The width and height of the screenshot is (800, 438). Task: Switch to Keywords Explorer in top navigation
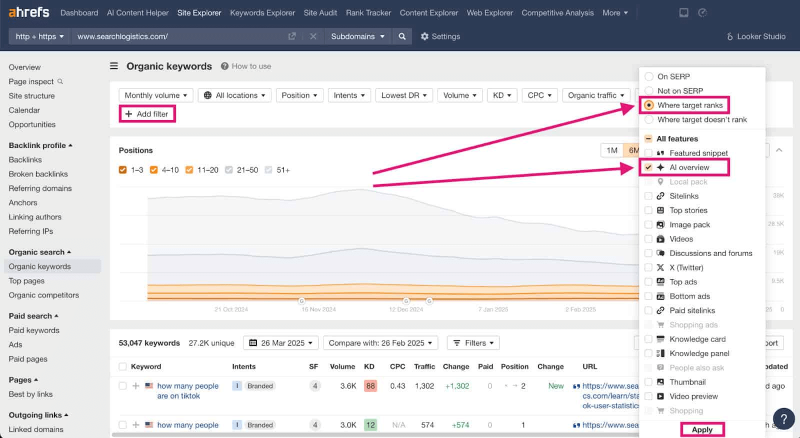click(x=261, y=13)

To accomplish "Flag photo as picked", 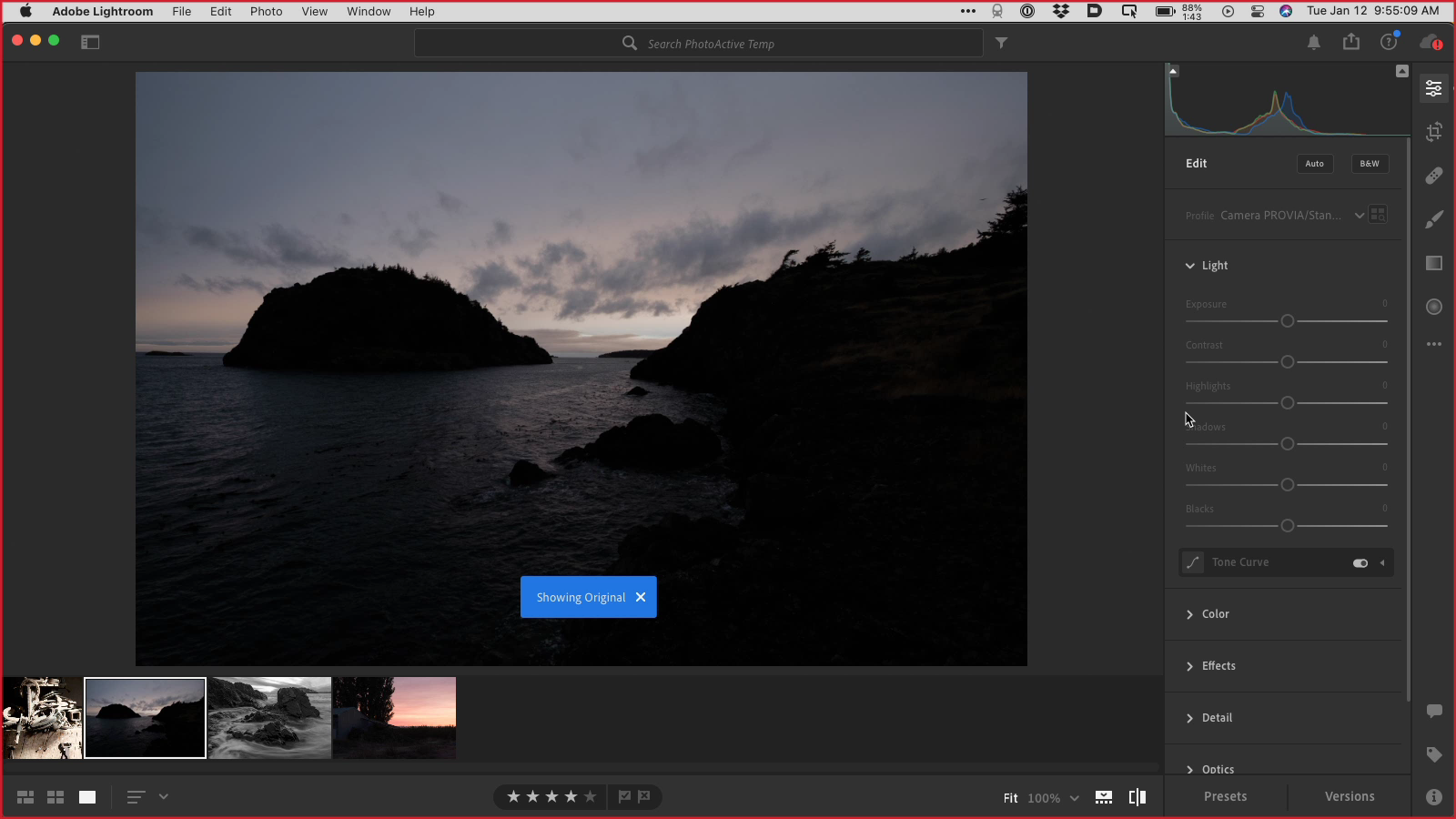I will click(624, 797).
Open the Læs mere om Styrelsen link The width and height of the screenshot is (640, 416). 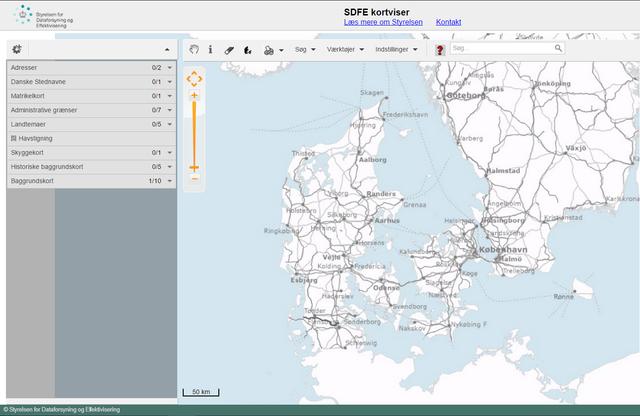click(383, 21)
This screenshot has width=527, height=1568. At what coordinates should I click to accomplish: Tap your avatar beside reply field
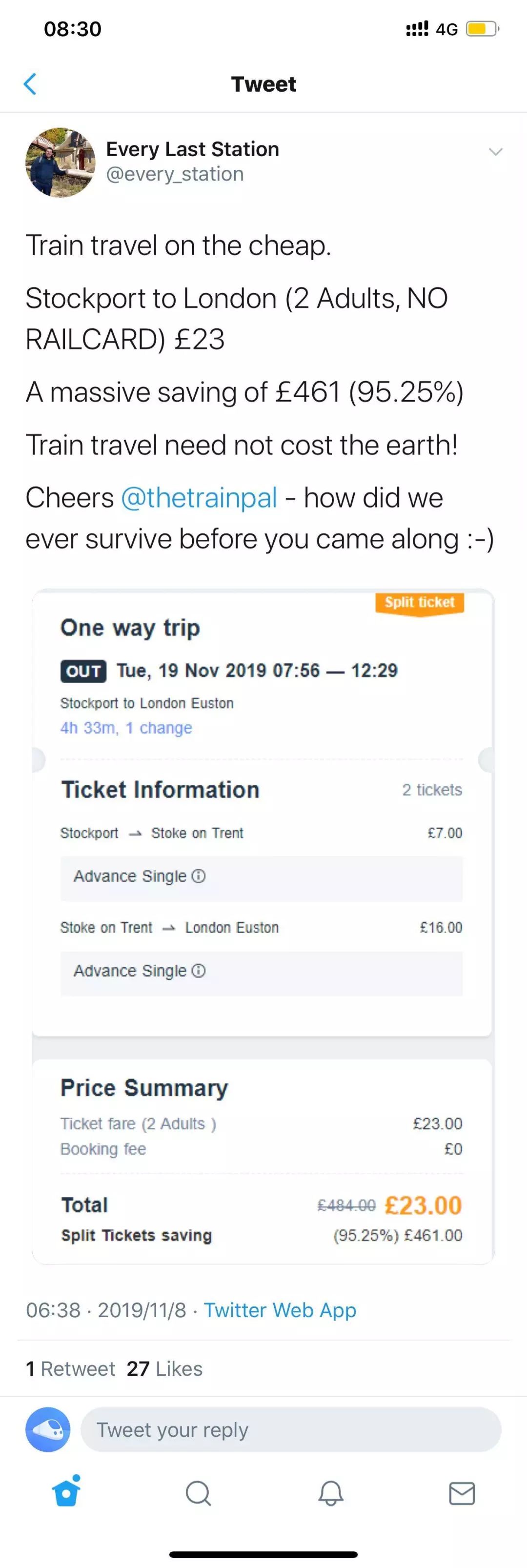coord(48,1428)
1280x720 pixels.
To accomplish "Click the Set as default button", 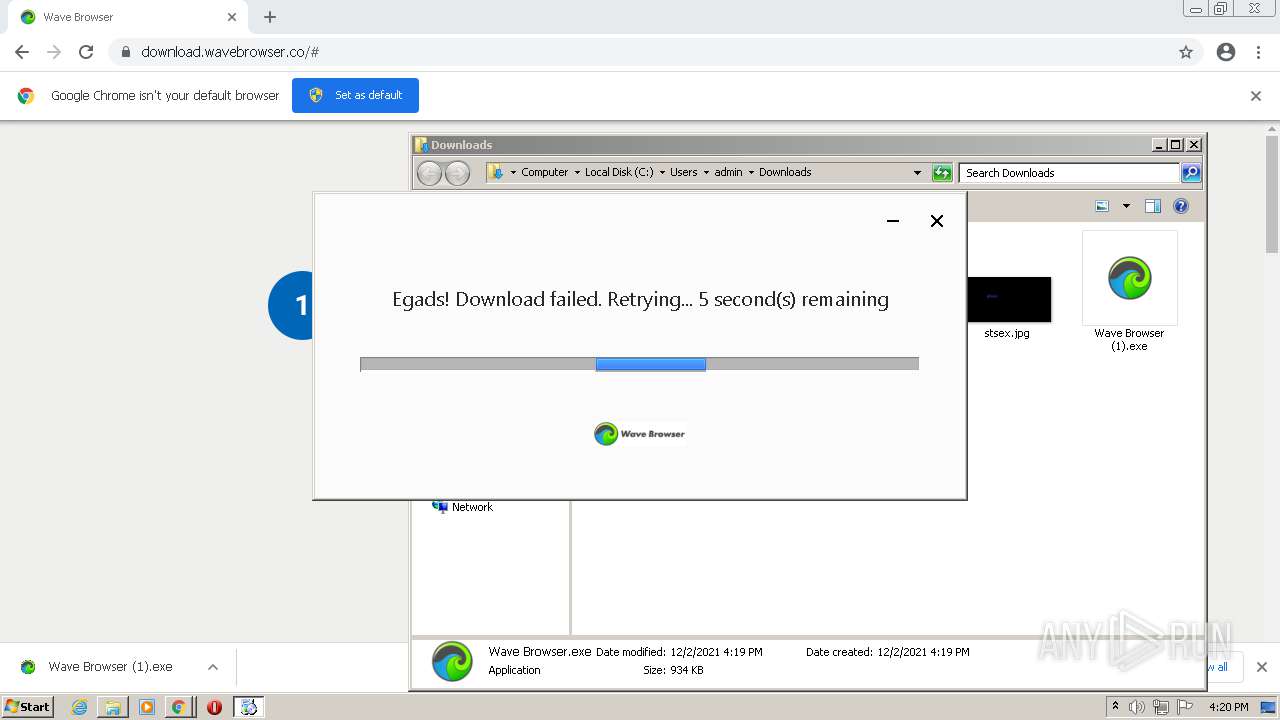I will coord(355,95).
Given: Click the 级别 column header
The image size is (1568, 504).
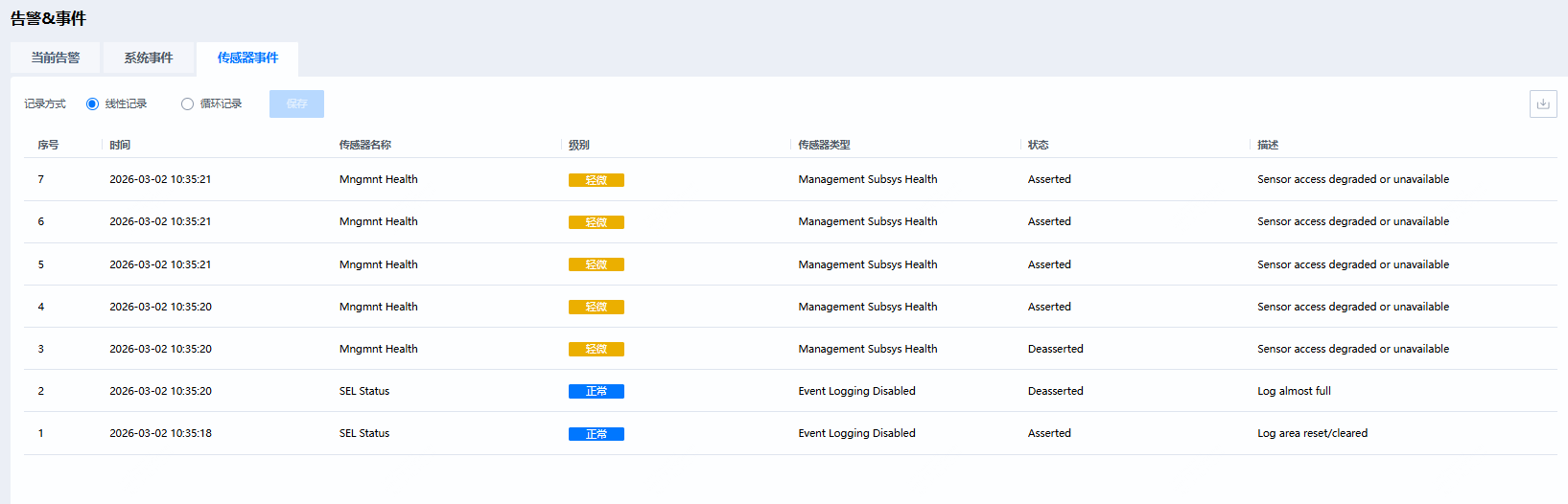Looking at the screenshot, I should (x=579, y=145).
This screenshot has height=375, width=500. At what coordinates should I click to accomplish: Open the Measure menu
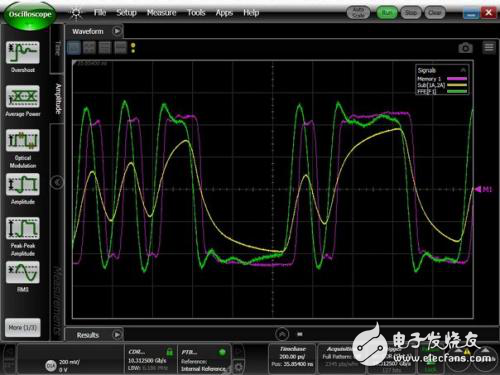tap(162, 13)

★ ★ ★

→ **BRIEF**
Each line from the one bearing "Given: Click the 级别 column header" through the final line of the records is to be copied exactly, and no pictures are to be included.

→ **WRITTEN RESPONSE**
Given: Click the 级别 column header
The image size is (1568, 504).
Looking at the screenshot, I should (x=579, y=145).
This screenshot has height=375, width=500. At what coordinates should I click to accomplish: Open the Measure menu
tap(162, 13)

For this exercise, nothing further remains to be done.